Gadis itu buru-buru memakai sweater-nya, lalu keluar dari dalam ruang berlatih untuk melihat apa yang sedang terjadi.

"Waegeurae?!" tanya Winter bingung.

"Winter-ah!"

"SUMMER-ah!!"

Jake langsung membawa tubuh lemah Summer keluar gedung latihan, sementara Winter baru selesai memanggil ambulance yang katanya sebentar lagi akan datang.

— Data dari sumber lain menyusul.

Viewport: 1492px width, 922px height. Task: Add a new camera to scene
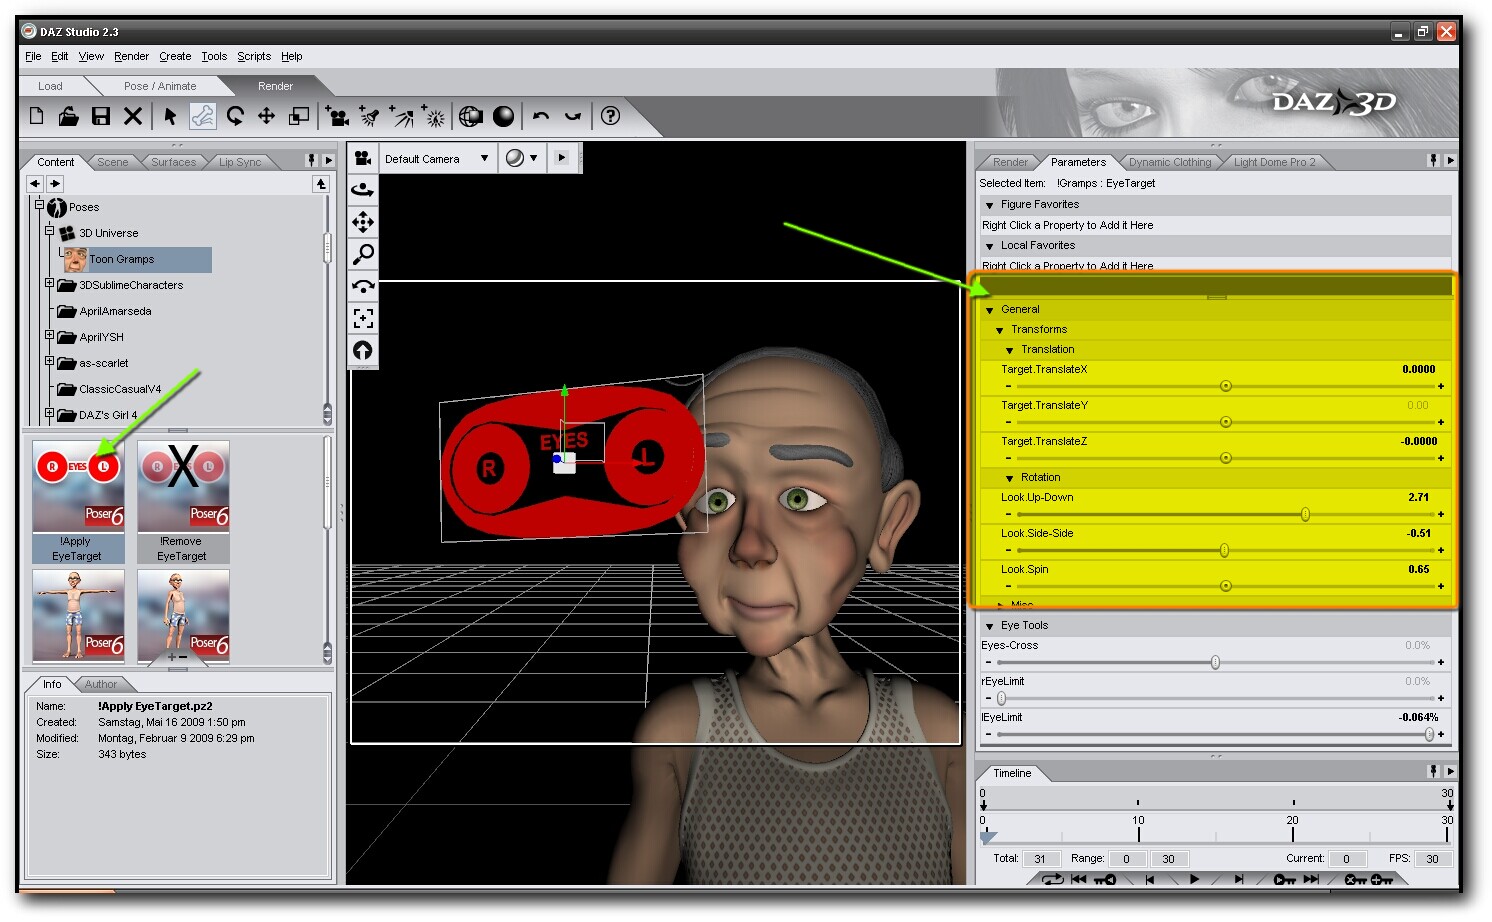coord(338,117)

Jake sudah pegal menunggu di depan kampus yang entah kenapa sepi sekali. Biasanya, security akan berlalu-lalang memeriksa keadaan. Aneh.

Winter ikut kelabakan karena ambulance yang datang lama sekali. Sesekali dia menggigiti kukunya cemas. Takut, jika terjadi hal buruk pada adiknya.

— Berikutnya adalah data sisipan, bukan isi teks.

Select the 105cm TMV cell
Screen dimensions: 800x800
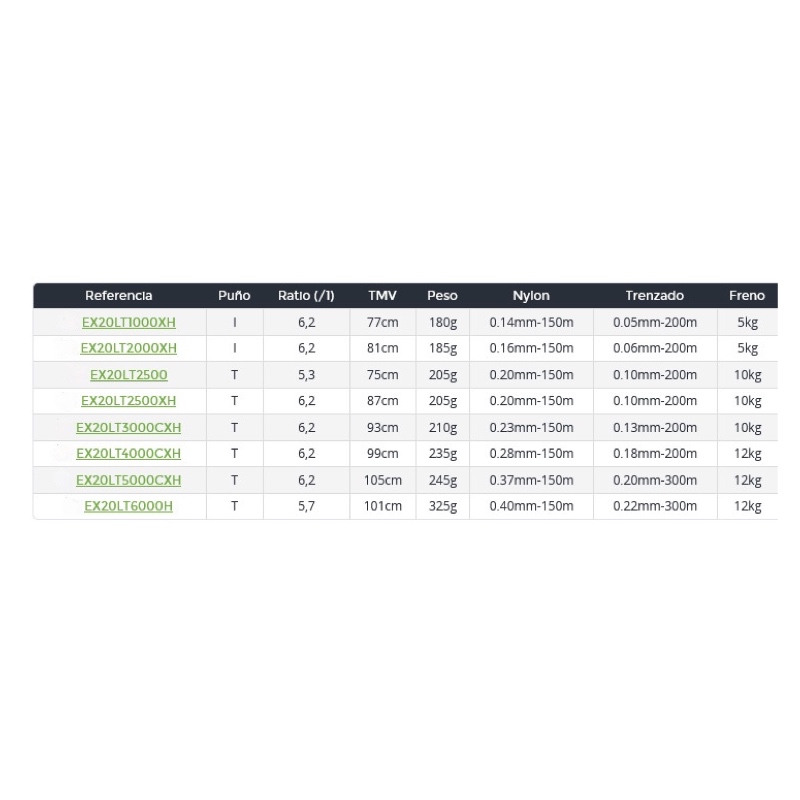(x=383, y=480)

Lambat laun, sirine ambulance mulai terdengar. Memecah keheningan malam yang semakin merangkak naik.

Dua orang petugas berseragam oranye lantas mengeluarkan brankar. Mempersilahkan Jake untuk membaringkan tubuh Summer di atas sana. Keduanya ikut menemani Summer menuju rumah sakit terdekat.

Pikiran Winter semakin kacau. Baru saja dia diberikan tanggung jawab berat oleh Pelatih Shin untuk mengikuti perlombaan di Spanyol. Sekarang, adiknya tiba-tiba jatuh tak sadarkan diri. Dia kembali teringat dengan perkataan Jake tempo lalu.

Sakit.

Summer memang tengah sakit keras.

Setibanya di pelataran rumah sakit, brankar segera dipindahkan ke ruang UGD, sementara Winter dan Jake hanya bisa berdiri menanti dengan cemas di depan pintu ganda besar tersebut.

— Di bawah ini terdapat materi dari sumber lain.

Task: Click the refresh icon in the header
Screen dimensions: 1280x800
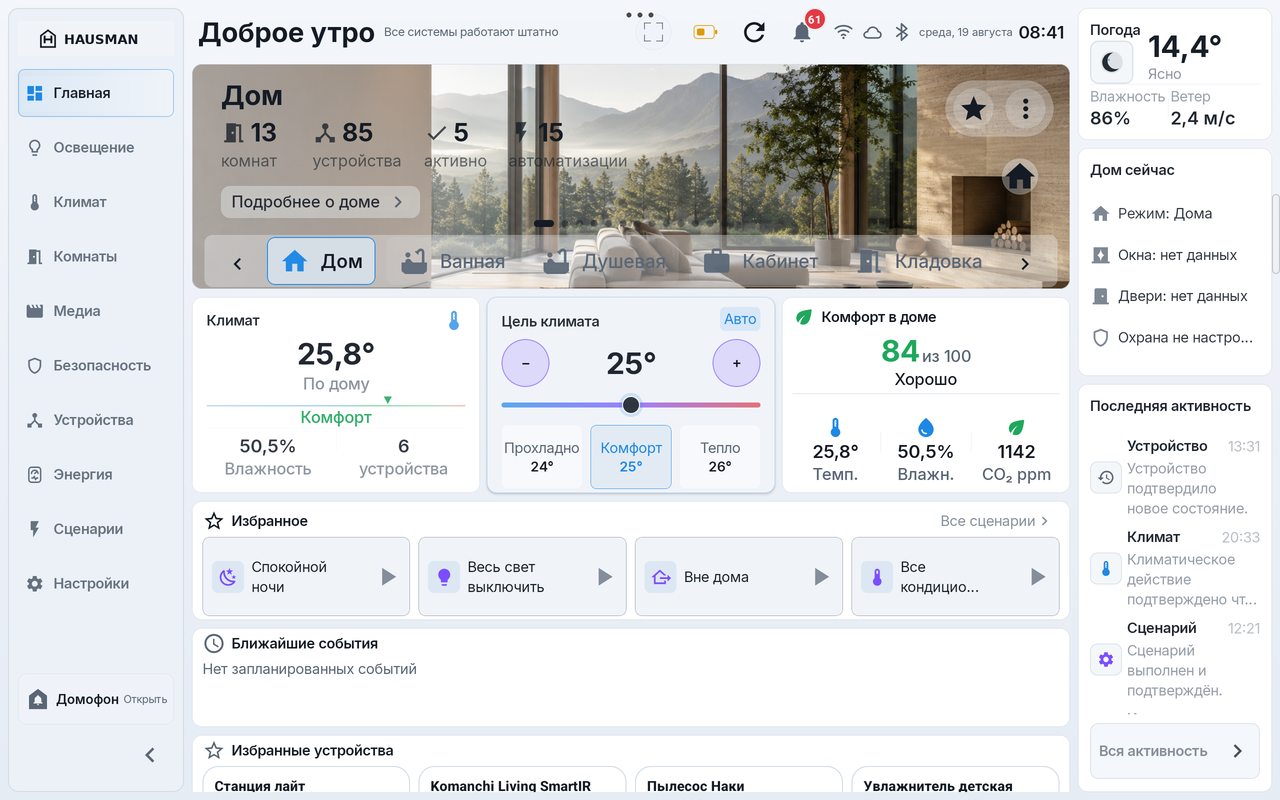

Beragam pikiran buruk selalu menghiasi pikiran Winter. Membuat gadis itu kalut. Untung saja ada Jake yang hadir mendampingi. Jika tidak, entah hal buruk apa yang akan Winter lakukan.

"Jake-ah, aku takut," gumam Winter bergetar. Tubuhnya mulai terasa dingin, tetapi keringat terus mengalir deras. Dia sangat ketakutan.

Jake mendekap erat tubuh sang kekasih. Memberikan ketenangan pada dirinya yang khawatir. Jake pun tak luput dari rasa khawatir, tetapi lebih memikirkan tentang psikis Winter yang kembali depresi. Kepalanya semakin berdenyut kencang.

***
HEART REFLECTIONS


***

Cukup lama keduanya menanti. Sang dokter akhirnya selesai melakukan penanganan gawat darurat. Dimintanya Winter dan Jake, selaku wali dari si pasien menuju ruang kerjanya.

Perasaan Winter semakin ketar-ketir. Khawatir dan takut. Cemas. Semua hal yang hubungan dengan itu dia rasakan sekaligus.

"Dokter, apakah adikku baik-baik saja?" tanya Winter tak sabar, begitu ketiganya sudah duduk di atas kursi.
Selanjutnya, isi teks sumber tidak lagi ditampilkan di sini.